▶ _Consigne_:
Rédigez la suite de l'extrait de décision sur le différend entre la société ELLEBORE et ses auteurs, en reprenant après sa dernière phrase.

***** Texte fourni

La société ELLEBORE oppose qu'elle a répondu à la LRAR des époux [J] dès le 28 août 2019 en leur indiquant qu'elle serait en mesure de procéder au règlement de leurs droits ainsi qu'à la reddition des comptes dès qu'elle serait en possession des informations nécessaires relatives à leur régime d'imposition ; que les informations relatives à la résidence fiscale des auteurs s'avèrent en effet indispensables afin de déterminer si elle devait ou non en sa qualité d'éditeur s'acquitter du règlement des cotisations sociales ; que les consorts [J] ont répondu par une nouvelle mise en demeure du 15 juillet 2019 au lieu de fournir les informations sollicitées qui n'ont été transmises qu'à compter du 28 janvier 2020 à la suite de l'ordonnance rendue par le juge de la mise en état ; que les bordereaux transmis sont conformes aux exigences de l'article L.132-17-3 du code de la propriété intellectuelle ; qu'à la mise en demeure des époux [J] du 18 mai 2021, adressée en cours de procédure, demandant la communication des comptes selon certaines modalités, elle a répondu par courrier du 16 août 2021 en justifiant les raisons de son refus, les demandes des auteurs portant précisément sur les demandes soumises à la cour ; que ce courrier est un courrier simple car elle n'a pas les moyens de répondre à tous ses auteurs par courrier RAR ; que l'article 18 du contrat fixe le 1er avril comme le point de départ de la période d'exigibilité du paiement ; qu'elle s'est acquittée de la totalité de sa dette au titre des exercices antérieurs à l'année 2020 et que si elle s'est acquittée tardivement, le 16 mai 2022, des droits au titre de l'exercice 2020, c'est en raison de la crise sanitaire de 2020 qui a impacté lourdement le marché de l'édition (report ou cessation de publications, annulation de nombreux événements littéraires...), elle-même, petite société d'édition, ayant connu des difficultés en raison de la concomitance de l'échéance de son bail commercial, du paiement des charges sociales de ses salariés et du versement des droits de ses auteurs.

**********
***** Données enregistrées

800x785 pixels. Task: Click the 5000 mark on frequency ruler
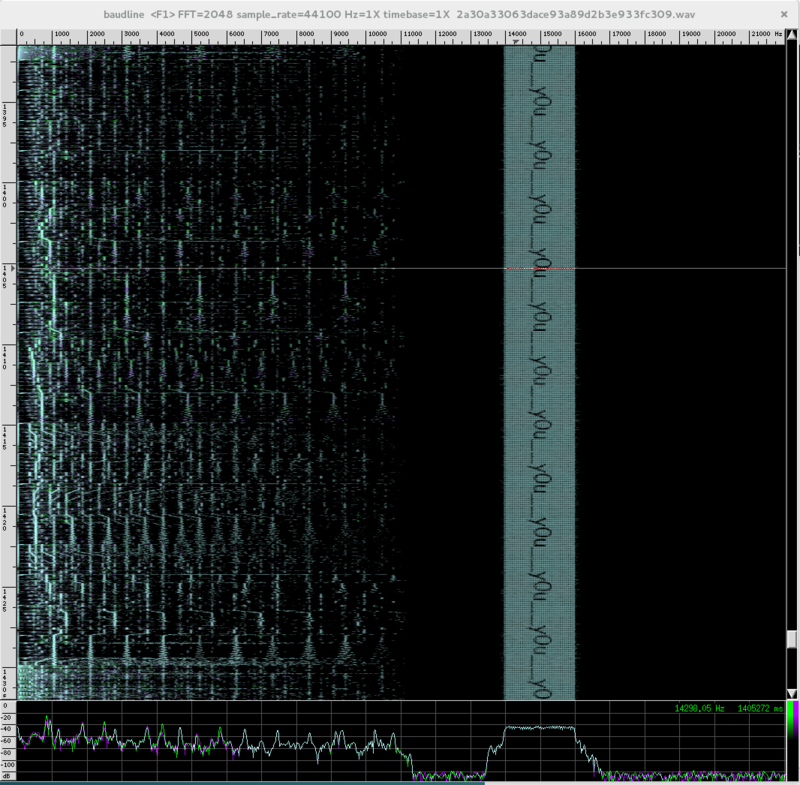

**********

▶ _Réponse attendue_:
Sur l'obligation de reddition des comptes

Selon l'article L. 132-13 du code de la propriété intellectuelle, 'L'éditeur est tenu de rendre compte. L'auteur pourra, à défaut de modalités spéciales prévues au contrat, exiger au moins une fois l'an la production par l'éditeur d'un état mentionnant le nombre d'exemplaires fabriqués en cours d'exercice et précisant la date et l'importance des tirages et le nombre des exemplaires en stock. Sauf usage ou conventions contraires, cet état mentionnera également le nombre des exemplaires vendus par l'éditeur, celui des exemplaires inutilisables ou détruits par cas fortuit ou force majeure, ainsi que le montant des redevances dues ou versées à l'auteur'. L'article L.132-14 du même code précise que 'L'éditeur est tenu de fournir à l'auteur toutes justifications propres à établir l'exactitude de ses comptes. Faute par l'éditeur de fournir les justifications nécessaires, il y sera contraint par le juge'.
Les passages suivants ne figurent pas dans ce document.